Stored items
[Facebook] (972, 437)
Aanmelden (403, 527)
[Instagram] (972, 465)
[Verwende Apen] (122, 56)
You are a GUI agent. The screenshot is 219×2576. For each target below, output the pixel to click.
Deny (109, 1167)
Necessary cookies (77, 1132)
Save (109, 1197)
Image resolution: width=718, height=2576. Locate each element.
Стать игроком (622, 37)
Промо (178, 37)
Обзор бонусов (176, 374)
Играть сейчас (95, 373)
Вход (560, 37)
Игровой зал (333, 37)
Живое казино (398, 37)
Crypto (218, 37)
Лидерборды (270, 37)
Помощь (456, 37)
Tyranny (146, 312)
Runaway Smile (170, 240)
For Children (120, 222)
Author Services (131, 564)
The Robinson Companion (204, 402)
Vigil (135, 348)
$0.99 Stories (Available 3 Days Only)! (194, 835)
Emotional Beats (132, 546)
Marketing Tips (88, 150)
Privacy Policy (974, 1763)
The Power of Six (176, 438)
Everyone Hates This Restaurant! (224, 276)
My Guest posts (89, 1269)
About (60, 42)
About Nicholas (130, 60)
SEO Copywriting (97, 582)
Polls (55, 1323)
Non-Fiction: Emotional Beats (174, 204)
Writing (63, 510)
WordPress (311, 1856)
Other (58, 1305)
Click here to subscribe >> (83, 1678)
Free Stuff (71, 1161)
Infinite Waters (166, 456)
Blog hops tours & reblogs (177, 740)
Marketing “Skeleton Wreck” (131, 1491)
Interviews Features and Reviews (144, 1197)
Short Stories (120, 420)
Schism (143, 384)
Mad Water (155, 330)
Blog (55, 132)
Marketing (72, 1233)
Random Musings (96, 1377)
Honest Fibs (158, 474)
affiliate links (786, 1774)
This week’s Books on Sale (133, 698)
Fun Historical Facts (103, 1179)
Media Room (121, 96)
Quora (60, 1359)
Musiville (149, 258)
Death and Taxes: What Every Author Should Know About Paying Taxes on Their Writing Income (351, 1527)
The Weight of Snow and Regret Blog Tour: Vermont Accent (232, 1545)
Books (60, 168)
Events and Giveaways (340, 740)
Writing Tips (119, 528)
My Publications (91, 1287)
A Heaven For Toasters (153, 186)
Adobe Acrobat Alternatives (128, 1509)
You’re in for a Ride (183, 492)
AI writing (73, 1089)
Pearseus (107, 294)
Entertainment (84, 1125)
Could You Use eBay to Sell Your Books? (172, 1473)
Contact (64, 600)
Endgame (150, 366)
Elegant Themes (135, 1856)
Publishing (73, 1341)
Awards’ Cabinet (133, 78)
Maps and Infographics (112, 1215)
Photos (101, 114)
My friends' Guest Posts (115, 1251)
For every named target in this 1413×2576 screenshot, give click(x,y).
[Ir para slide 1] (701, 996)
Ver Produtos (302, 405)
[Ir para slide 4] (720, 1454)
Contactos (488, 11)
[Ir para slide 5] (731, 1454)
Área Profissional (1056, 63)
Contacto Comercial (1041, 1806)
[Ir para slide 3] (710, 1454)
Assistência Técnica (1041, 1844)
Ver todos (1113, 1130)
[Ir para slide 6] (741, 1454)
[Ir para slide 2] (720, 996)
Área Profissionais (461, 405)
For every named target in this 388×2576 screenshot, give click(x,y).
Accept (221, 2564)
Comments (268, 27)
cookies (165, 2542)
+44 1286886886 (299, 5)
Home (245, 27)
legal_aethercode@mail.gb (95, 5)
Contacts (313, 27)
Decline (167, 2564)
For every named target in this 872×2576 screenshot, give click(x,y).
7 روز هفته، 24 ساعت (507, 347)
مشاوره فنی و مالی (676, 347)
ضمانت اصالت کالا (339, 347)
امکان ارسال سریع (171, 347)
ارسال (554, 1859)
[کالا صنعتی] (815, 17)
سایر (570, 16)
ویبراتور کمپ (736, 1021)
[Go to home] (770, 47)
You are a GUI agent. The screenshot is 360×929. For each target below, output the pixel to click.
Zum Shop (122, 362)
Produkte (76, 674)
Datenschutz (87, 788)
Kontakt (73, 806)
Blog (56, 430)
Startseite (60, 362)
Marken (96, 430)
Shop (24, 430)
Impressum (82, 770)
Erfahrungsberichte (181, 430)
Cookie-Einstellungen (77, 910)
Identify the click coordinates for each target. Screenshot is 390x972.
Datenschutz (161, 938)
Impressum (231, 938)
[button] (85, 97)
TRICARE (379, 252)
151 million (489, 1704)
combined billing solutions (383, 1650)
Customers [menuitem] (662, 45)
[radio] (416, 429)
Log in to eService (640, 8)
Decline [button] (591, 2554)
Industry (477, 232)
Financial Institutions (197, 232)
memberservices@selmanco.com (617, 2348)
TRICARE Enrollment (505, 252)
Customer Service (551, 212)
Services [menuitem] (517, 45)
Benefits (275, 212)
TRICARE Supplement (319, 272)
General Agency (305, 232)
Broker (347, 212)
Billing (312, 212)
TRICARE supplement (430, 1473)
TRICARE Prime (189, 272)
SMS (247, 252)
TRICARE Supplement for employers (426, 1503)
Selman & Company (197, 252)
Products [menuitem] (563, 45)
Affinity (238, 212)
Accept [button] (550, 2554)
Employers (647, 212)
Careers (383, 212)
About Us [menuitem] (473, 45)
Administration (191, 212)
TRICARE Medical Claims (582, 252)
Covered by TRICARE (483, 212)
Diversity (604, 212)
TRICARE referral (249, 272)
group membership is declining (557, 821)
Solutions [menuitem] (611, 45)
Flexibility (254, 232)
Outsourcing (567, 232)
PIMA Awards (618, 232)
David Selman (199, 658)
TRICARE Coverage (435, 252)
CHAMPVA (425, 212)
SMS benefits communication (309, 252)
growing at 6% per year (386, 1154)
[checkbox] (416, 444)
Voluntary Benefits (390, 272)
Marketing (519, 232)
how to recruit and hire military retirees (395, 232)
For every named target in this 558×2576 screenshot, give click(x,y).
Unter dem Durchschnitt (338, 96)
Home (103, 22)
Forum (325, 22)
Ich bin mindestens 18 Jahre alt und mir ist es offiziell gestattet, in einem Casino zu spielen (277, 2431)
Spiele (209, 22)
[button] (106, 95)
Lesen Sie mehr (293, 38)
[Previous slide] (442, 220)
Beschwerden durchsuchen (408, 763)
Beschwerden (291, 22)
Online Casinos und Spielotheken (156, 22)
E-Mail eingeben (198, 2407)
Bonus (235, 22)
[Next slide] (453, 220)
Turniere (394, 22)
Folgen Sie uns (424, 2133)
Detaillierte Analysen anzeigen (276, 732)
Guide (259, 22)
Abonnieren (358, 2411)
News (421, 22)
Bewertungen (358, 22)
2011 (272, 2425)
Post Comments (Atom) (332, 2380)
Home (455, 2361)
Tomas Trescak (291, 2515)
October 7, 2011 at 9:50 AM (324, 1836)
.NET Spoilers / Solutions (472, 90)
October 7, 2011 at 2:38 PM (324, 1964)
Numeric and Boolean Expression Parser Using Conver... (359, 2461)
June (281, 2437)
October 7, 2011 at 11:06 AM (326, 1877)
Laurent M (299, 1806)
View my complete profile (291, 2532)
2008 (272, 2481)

▸ WHAT THIS TASK INVOLVES:
Exactly the lines from the one containing "Administration (191, 212)" through the end of the entries above must be output, and no others.

▸ RESPONSE FOR THIS EXERCISE:
Administration (191, 212)
TRICARE Medical Claims (582, 252)
Covered by TRICARE (483, 212)
Diversity (604, 212)
TRICARE referral (249, 272)
group membership is declining (557, 821)
Solutions [menuitem] (611, 45)
Flexibility (254, 232)
Outsourcing (567, 232)
PIMA Awards (618, 232)
David Selman (199, 658)
TRICARE Coverage (435, 252)
CHAMPVA (425, 212)
SMS benefits communication (309, 252)
growing at 6% per year (386, 1154)
[checkbox] (416, 444)
Voluntary Benefits (390, 272)
Marketing (519, 232)
how to recruit and hire military retirees (395, 232)
For every named target in this 558×2576 screenshot, give click(x,y).
Unter dem Durchschnitt (338, 96)
Home (103, 22)
Forum (325, 22)
Ich bin mindestens 18 Jahre alt und mir ist es offiziell gestattet, in einem Casino zu spielen (277, 2431)
Spiele (209, 22)
[button] (106, 95)
Lesen Sie mehr (293, 38)
[Previous slide] (442, 220)
Beschwerden durchsuchen (408, 763)
Beschwerden (291, 22)
Online Casinos und Spielotheken (156, 22)
E-Mail eingeben (198, 2407)
Bonus (235, 22)
[Next slide] (453, 220)
Turniere (394, 22)
Folgen Sie uns (424, 2133)
Detaillierte Analysen anzeigen (276, 732)
Guide (259, 22)
Abonnieren (358, 2411)
News (421, 22)
Bewertungen (358, 22)
2011 (272, 2425)
Post Comments (Atom) (332, 2380)
Home (455, 2361)
Tomas Trescak (291, 2515)
October 7, 2011 at 9:50 AM (324, 1836)
.NET Spoilers / Solutions (472, 90)
October 7, 2011 at 2:38 PM (324, 1964)
Numeric and Boolean Expression Parser Using Conver... (359, 2461)
June (281, 2437)
October 7, 2011 at 11:06 AM (326, 1877)
Laurent M (299, 1806)
View my complete profile (291, 2532)
2008 (272, 2481)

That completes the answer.